Samstag, 13. August 2016

Rezension: Percy Jackson - Im Bann des Zyklopen

Percy Jackson - Im Bann des Zyklopen




Autor: Rick Riordan
Herausgeber/Verlag: Carlsen
Preis: eBook – 7,99€; Buch [Hardcover] – 14,90€
Buchlänge: 336 Seiten

Klappentext:

Auch Percys siebtes Schuljahr verläuft nicht wirklich ruhig: Erst gerät sein bester Freund Grover in die Gewalt eines Zyklopen, dann vergiftet jemand den Baum der Thalia im Camp der Halbgötter und hebt so dessen magische Kräfte auf. Nur das goldene Vlies kann jetzt noch helfen. Das aufzutreiben ist allerdings weitaus schwieriger als Percy gedacht hat - ein abenteuerlicher Wettlauf um das Leben Grovers und die Sicherheit des Camps beginnt.

Meine Meinung zum Buch:

Nachdem mich der erste Band bereits nahtlos überzeugt hat, freute ich mich natürlich ungemein, dass ich beinahe sofort mit dem zweiten fortfahren konnte.
Percy weiß nun bereits seit einem Jahr, dass göttliches Blut in seinen Adern fließt und genau das ist der Grund dafür, dass erneut Gefahren einen Teil seines Sommers bestimmten. Dieses Mal geht es darum das goldene Vlies zu suchen und aus den Händen eines Zyklopen zu befreien. Seine Freunde stehen ihr zur Seite, wobei es neuer hinzukommt und ein alter ebenfalls gerettet werden muss.
Die Charakteren müssen sich neuen Herausforderungen stellen und Rick Riordan ist gut darin, die breite Spanne an Monstern und Übernatürlichem aus der griechischen Mythologie zu nutzen. Neue Monster tauchen auf, die es zu besiegen gibt und Percy, Tyson und Annabeth müssen jedes Mal aufs neue kreativ werden, um sicher den Gefahren zu bekommen.
Aber auch alte Feinde tauchen auf und tun viel dafür, um die drei Helden zu Fall zu bringen. Es bleibt spannend bis zum Schluss und das Buch enthält jede Menge Wendungen, die den Leser und die Charaktere auf Trapp halten, besonders das Ende bildet hierbei eine besondere Überraschung.
Positiv an diesem Buch fand ich, dass es andere Probleme aufgegriffen hat, als der erste Band. Auf einmal taucht Tyson auf und stellt sich als Percys Halbbruder heraus. Das anfängliche Problem: Er ist ein Zyklop. Percy hat sein siebtes Schuljahr mit ihm verbracht und ihn sozusagen unter seine Fittiche genommen. Aber teilweise ist er ihm auch peinlich, gerade weil es in manchen Situationen reichlich kindisch ist. Wer jedoch wissen will, wie es am Ende ausgeht, muss das Buch selber lesen. Ich habe bereits viel zu viel gesagt.
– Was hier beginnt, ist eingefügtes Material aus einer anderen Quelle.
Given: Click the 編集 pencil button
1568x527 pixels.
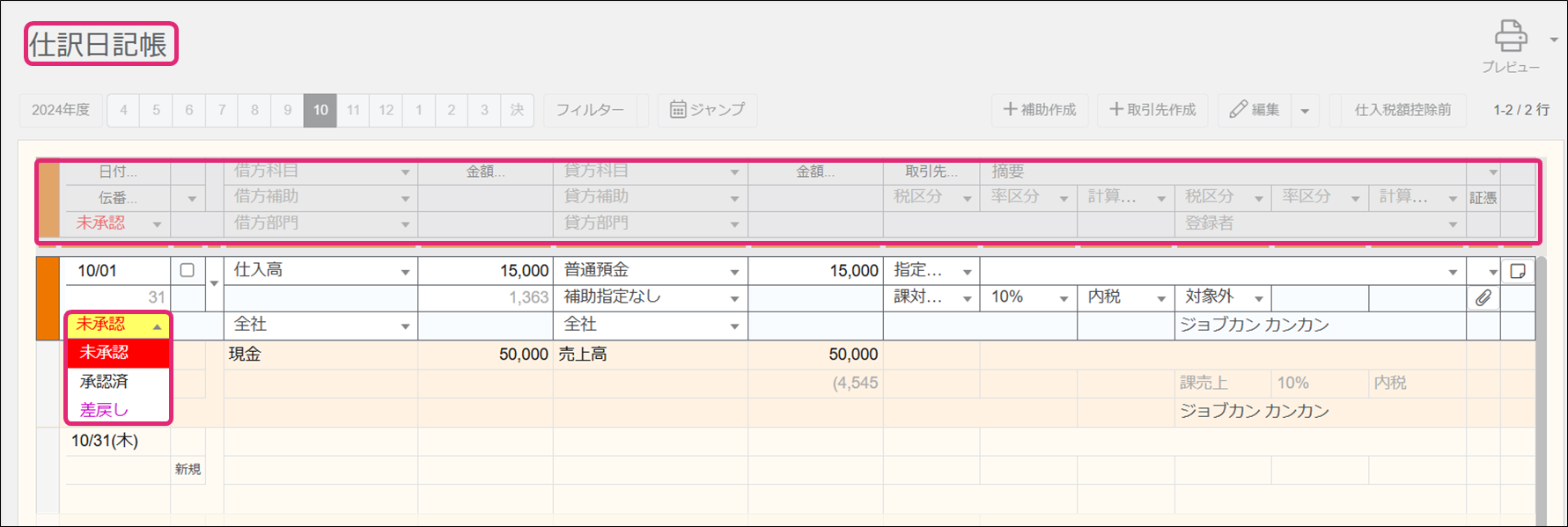Looking at the screenshot, I should 1255,110.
Der zweite Band der Percy-Jackson-Reihe wurde ebenfalls verfilmt und kam 201 ins Kino. Leider war er um einiges schlechter als der erste, auch wenn er sich mehr an das Buch gehalten hat. Er konnte mich nicht überzeugen.
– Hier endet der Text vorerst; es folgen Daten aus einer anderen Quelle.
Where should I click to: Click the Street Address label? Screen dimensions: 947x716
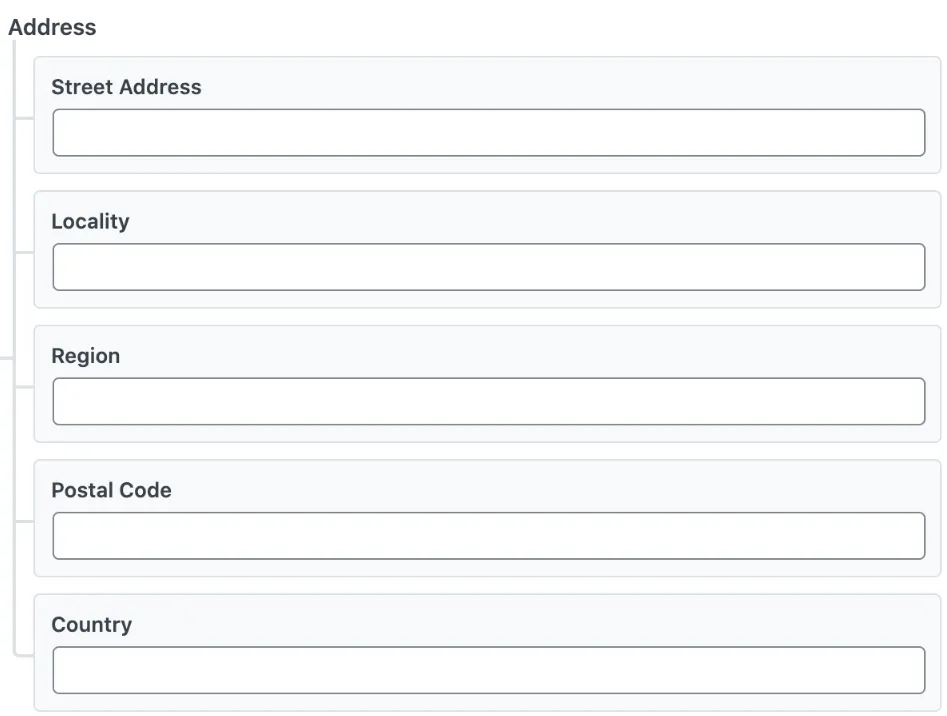click(x=126, y=87)
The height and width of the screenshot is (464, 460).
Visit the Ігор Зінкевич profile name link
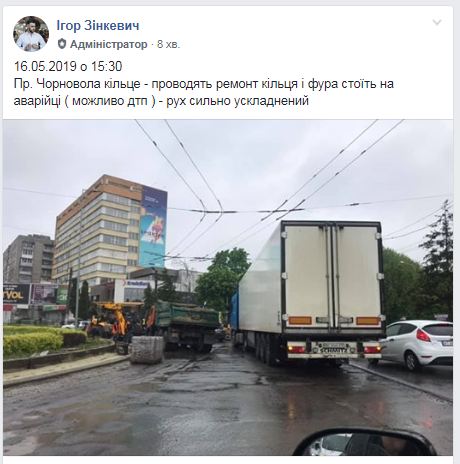click(x=98, y=26)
Schreibstil: Immer noch grandios.

Schwachpunkte: Es ist kein direkter Schwachpunkt, aber von allen Bücher, begeistert mich der zweite am wenigsten, aber das ist lediglich meine persönliche Meinung.

Cover: Das Cover gefällt mir besser als das erste, was vor allem an der Farbauswahl liegt. Auch die niedlichen Schafe tragen ihren Teil dazu bei, dass es für mich etwas attraktiver wirkt.

Fazit: Der zweite Teil der Serie, der wunderbar an seinen Vorgänger anknüpft und fortführt.

Ich vergebe 4,8 von 5 Sternen für dieses Buch.